Collected data entries:
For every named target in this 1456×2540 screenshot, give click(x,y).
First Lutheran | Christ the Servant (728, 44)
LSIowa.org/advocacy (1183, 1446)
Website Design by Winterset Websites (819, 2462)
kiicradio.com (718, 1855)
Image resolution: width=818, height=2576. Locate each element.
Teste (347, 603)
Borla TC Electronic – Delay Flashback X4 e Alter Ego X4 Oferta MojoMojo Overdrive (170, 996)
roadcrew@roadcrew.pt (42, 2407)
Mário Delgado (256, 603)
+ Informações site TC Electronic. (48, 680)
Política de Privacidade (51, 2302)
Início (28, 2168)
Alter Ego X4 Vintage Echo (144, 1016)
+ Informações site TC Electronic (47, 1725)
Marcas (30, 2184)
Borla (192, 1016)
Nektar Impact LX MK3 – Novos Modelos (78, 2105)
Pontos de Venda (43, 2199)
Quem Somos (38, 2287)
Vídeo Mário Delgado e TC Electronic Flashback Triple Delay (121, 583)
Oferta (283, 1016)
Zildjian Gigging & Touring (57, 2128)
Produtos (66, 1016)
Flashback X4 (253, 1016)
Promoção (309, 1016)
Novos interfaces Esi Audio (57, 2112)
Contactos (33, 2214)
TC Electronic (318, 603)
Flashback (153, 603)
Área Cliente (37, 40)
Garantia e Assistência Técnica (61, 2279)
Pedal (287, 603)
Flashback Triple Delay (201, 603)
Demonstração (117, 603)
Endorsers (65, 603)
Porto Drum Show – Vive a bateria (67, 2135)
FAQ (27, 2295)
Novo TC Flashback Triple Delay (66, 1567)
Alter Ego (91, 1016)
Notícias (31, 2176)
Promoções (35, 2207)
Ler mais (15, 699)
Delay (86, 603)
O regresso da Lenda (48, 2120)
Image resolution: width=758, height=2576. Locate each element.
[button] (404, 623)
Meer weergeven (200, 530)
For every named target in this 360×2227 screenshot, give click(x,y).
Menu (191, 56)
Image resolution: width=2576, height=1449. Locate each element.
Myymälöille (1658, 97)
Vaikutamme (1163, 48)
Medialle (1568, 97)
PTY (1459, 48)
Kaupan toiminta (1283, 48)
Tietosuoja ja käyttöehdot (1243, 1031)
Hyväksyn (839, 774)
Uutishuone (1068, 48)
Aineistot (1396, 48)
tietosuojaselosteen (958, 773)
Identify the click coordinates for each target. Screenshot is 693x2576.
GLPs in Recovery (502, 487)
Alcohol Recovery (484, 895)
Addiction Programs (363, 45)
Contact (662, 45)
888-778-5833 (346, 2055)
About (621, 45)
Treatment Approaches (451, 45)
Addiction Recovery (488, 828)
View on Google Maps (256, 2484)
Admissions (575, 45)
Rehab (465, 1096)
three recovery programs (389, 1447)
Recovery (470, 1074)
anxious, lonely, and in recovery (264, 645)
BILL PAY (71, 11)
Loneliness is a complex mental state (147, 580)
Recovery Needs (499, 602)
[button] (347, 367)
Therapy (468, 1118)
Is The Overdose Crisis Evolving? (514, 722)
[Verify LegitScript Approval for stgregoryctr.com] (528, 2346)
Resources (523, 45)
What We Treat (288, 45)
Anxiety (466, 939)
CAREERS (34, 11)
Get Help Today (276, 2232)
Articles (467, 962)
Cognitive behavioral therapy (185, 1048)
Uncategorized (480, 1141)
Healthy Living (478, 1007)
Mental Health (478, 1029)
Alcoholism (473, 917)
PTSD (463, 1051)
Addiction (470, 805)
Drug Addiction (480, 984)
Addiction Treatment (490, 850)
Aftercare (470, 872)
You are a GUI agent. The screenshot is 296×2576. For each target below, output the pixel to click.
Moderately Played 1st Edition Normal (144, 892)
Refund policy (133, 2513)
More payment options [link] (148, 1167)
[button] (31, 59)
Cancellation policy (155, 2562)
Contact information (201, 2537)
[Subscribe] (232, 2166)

## PROBLEM STATEMENT
The complete data above is to be written out again as it stands.

## COMPLETED TASK
For every named target in this 1456×2540 screenshot, give click(x,y).
First Lutheran | Christ the Servant (728, 44)
LSIowa.org/advocacy (1183, 1446)
Website Design by Winterset Websites (819, 2462)
kiicradio.com (718, 1855)
Image resolution: width=818, height=2576. Locate each element.
Teste (347, 603)
Borla TC Electronic – Delay Flashback X4 e Alter Ego X4 Oferta MojoMojo Overdrive (170, 996)
roadcrew@roadcrew.pt (42, 2407)
Mário Delgado (256, 603)
+ Informações site TC Electronic. (48, 680)
Política de Privacidade (51, 2302)
Início (28, 2168)
Alter Ego X4 Vintage Echo (144, 1016)
+ Informações site TC Electronic (47, 1725)
Marcas (30, 2184)
Borla (192, 1016)
Nektar Impact LX MK3 – Novos Modelos (78, 2105)
Pontos de Venda (43, 2199)
Quem Somos (38, 2287)
Vídeo Mário Delgado e TC Electronic Flashback Triple Delay (121, 583)
Oferta (283, 1016)
Zildjian Gigging & Touring (57, 2128)
Produtos (66, 1016)
Flashback X4 (253, 1016)
Promoção (309, 1016)
Novos interfaces Esi Audio (57, 2112)
Contactos (33, 2214)
TC Electronic (318, 603)
Flashback (153, 603)
Área Cliente (37, 40)
Garantia e Assistência Técnica (61, 2279)
Pedal (287, 603)
Flashback Triple Delay (201, 603)
Demonstração (117, 603)
Endorsers (65, 603)
Porto Drum Show – Vive a bateria (67, 2135)
FAQ (27, 2295)
Novo TC Flashback Triple Delay (66, 1567)
Alter Ego (91, 1016)
Notícias (31, 2176)
Promoções (35, 2207)
Ler mais (15, 699)
Delay (86, 603)
O regresso da Lenda (48, 2120)
Image resolution: width=758, height=2576. Locate each element.
[button] (404, 623)
Meer weergeven (200, 530)
For every named target in this 360×2227 screenshot, give click(x,y).
Menu (191, 56)
Image resolution: width=2576, height=1449. Locate each element.
Myymälöille (1658, 97)
Vaikutamme (1163, 48)
Medialle (1568, 97)
PTY (1459, 48)
Kaupan toiminta (1283, 48)
Tietosuoja ja käyttöehdot (1243, 1031)
Hyväksyn (839, 774)
Uutishuone (1068, 48)
Aineistot (1396, 48)
tietosuojaselosteen (958, 773)
Identify the click coordinates for each target. Screenshot is 693x2576.
GLPs in Recovery (502, 487)
Alcohol Recovery (484, 895)
Addiction Programs (363, 45)
Contact (662, 45)
888-778-5833 (346, 2055)
About (621, 45)
Treatment Approaches (451, 45)
Addiction Recovery (488, 828)
View on Google Maps (256, 2484)
Admissions (575, 45)
Rehab (465, 1096)
three recovery programs (389, 1447)
Recovery (470, 1074)
anxious, lonely, and in recovery (264, 645)
BILL PAY (71, 11)
Loneliness is a complex mental state (147, 580)
Recovery Needs (499, 602)
[button] (347, 367)
Therapy (468, 1118)
Is The Overdose Crisis Evolving? (514, 722)
[Verify LegitScript Approval for stgregoryctr.com] (528, 2346)
Resources (523, 45)
What We Treat (288, 45)
Anxiety (466, 939)
CAREERS (34, 11)
Get Help Today (276, 2232)
Articles (467, 962)
Cognitive behavioral therapy (185, 1048)
Uncategorized (480, 1141)
Healthy Living (478, 1007)
Mental Health (478, 1029)
Alcoholism (473, 917)
PTSD (463, 1051)
Addiction (470, 805)
Drug Addiction (480, 984)
Addiction Treatment (490, 850)
Aftercare (470, 872)
You are a GUI agent. The screenshot is 296×2576. For each target below, output the pixel to click.
Moderately Played 1st Edition Normal (144, 892)
Refund policy (133, 2513)
More payment options [link] (148, 1167)
[button] (31, 59)
Cancellation policy (155, 2562)
Contact information (201, 2537)
[Subscribe] (232, 2166)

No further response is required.